Your work takes you to various destinations around the world. What have you discovered through your travels? Travelling is my fuel. I need to travel to get inspired, make a break from everyday life and rethink the way I look at things. It allows me to rediscover the world around me and try to find my position within it. The last trip I took was to Wichita, Kansas. I thought I knew America but this was totally different from anything I’ve experienced – the infinite space, the way people live, the emptiness of the city, and the constant uncertainty with the dangerous weather.
Why did you choose to go to Switzerland to take the photos for your 'Demoniac Babble' series? For the 'Demoniac Babble' project, I discovered a photograph in a book depicting old folk traditions during the winter solstice that aim to scare off evil beings. I suddenly got obsessed and wanted to see what it was about exactly. I had no idea it was in Switzerland at the time. The figures in the photos are hybrid beings that come out of hiding once a year to scare people away and haunt the minds of farmers, children and photographers like myself!

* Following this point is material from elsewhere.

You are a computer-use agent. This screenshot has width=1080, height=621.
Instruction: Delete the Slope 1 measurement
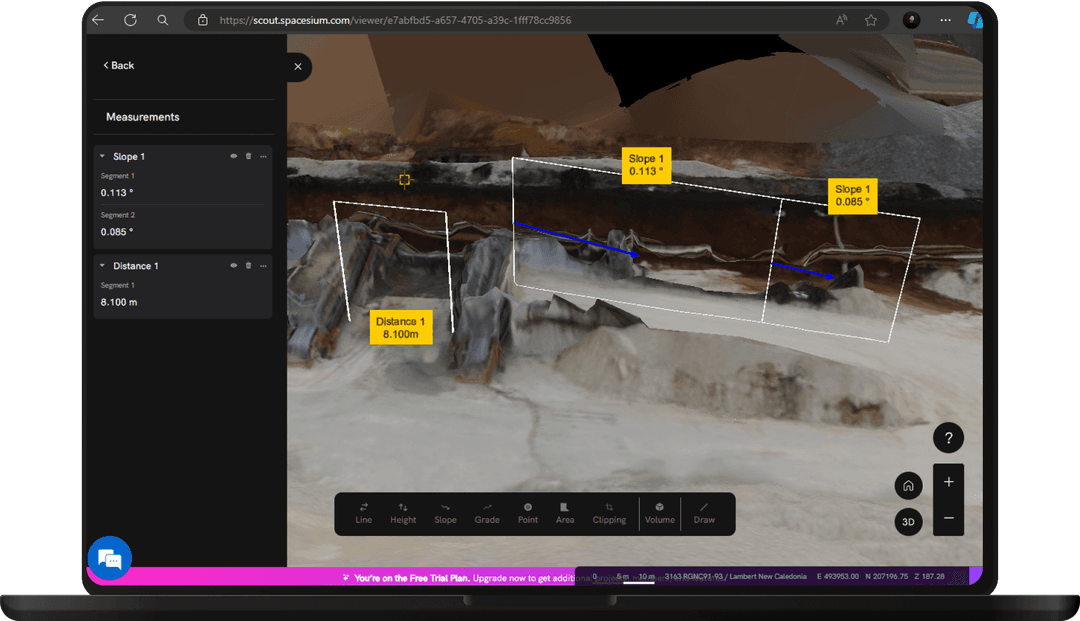pyautogui.click(x=248, y=157)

And then you went to a post-communist village in Bulgaria for 'Parking Lot Hydra'. Why did you choose to go there? Bulgaria was very interesting too. I was in Switzerland before this and Bulgaria felt like a counterpoint to Switzerland’s very clean, perfect background. I loved the rough, urban sometimes dirty setting there and the casual ease of the people. The ritual connected to the winter festival interested me because it was raw and quite brutal. It’s all part of the same project around these almost abstract figures celebrating the winter solstice. I’ve been travelling through Europe every winter since 2006 to photograph specific traditions.
What interests you most about discovering rituals? I enjoy witnessing the craziness of unexpected juxtapositions. I love to be surprised and discover a totally unknown scene in a very ordinary and boring place.
When people look at my work, my hope is that they can discover something mysterious that they don't particularly understand but will make them wonder.
Which artists, designers, or musicians inspire you? Many! I love George Grosz’s drawings and Les Blank’s films. This year, there was an exhibition of Utagawa Kuniyoshi’s work – a great Japanese artist from the 18th century. I look at his works again and again as they are an endless source of inspiration for me.
What can viewers discover from your works? They can discover something mysterious that they don’t particularly understand but will make them wonder.
Can you recommend something you’d like readers to discover? I would recommend the Halle Saint Pierre in Paris – a museum of folk art. I love to spend time there, seeing the shows and enjoying their great bookshop and the café’s crazy good pastries.